Items used to restore handles
- Ecological paint stripper
- coarse grain wire wool
- 0000 grade wire wool
- Thin coat of 50 % varnish 50% white spirit to seal the handles
- 3 coats of clear furniture wax
Starting with the handle and front knob. Both covered in dirt and paint. The only reason I’m using this paint stripper is because its ecological. In other words,” it’s not that strong”. I want to restore the plane to tip top condition, but I also want to leave it with some of its history. The original handles had an enamel black paint finish.
I decided not to go down that route and stick with clear wax. If I had painted the handles with black enamel, then I may as well have the lever cap re chromed. I don’t want it to look like it just came out of the original box. So good old clear furniture wax is easy to maintain and plenty good enough for me and my smoother.
Cleaning Individual small parts and lever cap

- Distilled white vinegar
- Medium to soft wire brush
- Metal polish
- Silicone spray / camellia oil
- Clean rag
The best way to clean all the dirt and grime from the small parts. Is to soak them in distilled white vinegar 20 minutes is usually enough time. Take them out one by one being careful not to drop or lose any washers or nuts.
Brush over individual parts with the wire brush swirling them around in the vinegar. Including the plane body and lever cap. Dry with a rag. Once dry Spray them with a silicone spray or camellia oil to stop them from rusting.

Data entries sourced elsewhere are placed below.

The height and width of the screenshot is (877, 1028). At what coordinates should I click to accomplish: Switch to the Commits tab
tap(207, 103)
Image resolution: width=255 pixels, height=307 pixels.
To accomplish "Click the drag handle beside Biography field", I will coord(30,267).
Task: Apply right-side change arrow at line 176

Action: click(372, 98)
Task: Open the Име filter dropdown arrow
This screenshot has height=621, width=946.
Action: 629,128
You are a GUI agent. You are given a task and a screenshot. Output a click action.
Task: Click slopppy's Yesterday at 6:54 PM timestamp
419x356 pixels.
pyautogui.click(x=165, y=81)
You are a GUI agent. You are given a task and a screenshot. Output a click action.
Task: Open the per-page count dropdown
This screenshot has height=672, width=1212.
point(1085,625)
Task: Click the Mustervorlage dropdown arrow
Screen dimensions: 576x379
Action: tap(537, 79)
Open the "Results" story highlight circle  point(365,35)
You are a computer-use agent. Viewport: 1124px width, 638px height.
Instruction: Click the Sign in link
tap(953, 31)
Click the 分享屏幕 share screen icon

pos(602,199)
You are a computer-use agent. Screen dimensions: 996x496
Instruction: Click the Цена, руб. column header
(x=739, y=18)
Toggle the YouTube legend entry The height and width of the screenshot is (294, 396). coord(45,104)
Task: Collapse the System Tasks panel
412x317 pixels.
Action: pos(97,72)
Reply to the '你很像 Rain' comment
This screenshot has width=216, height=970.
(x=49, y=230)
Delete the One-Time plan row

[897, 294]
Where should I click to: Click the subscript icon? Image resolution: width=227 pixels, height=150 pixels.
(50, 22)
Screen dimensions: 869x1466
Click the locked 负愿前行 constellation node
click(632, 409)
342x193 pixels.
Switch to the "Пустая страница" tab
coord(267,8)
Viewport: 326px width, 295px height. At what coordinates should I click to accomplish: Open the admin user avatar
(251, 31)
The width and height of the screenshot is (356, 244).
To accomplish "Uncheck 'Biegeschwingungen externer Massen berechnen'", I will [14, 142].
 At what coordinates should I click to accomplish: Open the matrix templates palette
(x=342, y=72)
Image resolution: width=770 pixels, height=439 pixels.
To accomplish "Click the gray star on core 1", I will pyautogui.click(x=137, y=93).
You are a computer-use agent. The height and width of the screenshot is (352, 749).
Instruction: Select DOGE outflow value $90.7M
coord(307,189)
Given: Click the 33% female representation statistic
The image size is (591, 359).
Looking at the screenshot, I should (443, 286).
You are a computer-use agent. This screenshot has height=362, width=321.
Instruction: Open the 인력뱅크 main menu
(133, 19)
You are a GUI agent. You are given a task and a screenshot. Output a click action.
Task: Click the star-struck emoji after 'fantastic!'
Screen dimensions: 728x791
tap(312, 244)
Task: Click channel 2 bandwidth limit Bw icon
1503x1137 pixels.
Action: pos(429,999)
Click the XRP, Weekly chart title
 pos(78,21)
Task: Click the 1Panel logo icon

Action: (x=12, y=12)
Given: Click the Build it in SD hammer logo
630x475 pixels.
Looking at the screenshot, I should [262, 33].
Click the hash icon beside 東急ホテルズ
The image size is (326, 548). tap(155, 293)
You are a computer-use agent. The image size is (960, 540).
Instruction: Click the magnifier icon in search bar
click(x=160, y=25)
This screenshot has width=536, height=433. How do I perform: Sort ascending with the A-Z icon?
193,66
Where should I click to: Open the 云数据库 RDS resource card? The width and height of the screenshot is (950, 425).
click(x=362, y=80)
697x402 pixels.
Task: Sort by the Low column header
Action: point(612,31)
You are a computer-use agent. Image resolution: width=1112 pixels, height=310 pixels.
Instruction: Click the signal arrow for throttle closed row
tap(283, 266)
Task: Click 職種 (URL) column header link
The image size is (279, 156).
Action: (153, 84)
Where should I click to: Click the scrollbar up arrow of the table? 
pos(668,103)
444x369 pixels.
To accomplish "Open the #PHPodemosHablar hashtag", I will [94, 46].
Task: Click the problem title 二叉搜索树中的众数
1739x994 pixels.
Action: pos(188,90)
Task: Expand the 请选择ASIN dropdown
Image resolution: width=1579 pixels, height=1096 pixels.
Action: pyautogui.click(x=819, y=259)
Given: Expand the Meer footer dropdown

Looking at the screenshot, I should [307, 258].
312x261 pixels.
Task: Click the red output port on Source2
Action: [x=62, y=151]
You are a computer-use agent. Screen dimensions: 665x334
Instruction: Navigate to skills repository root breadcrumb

A good polish will have protective elements in it. Camellia oil is a very good rust preventative. I’m not looking for a brand-new factory shine. Retaining the planes character is important to me. If I wanted a shiny looking plane, then I would have bought a new one and saved myself all this work.
Lapping the sole flat

Wet and dry paper used
- 120
- 240
- 320
- 600
- 1200
- 2000
I used a permanent marker pen drawing a grid system on all three sides of my plane. Moving the plane in a forward motion apply downward pressure. Using a square and strait edge to keep checking for flatness and 90-degree squareness all around.
The plane and blade must be set and under tension as if you were going to plane a piece of wood. One of the best resources for plane tuning is David finks book Making Wooden planes. He has a whole chapter on fine tuning planes.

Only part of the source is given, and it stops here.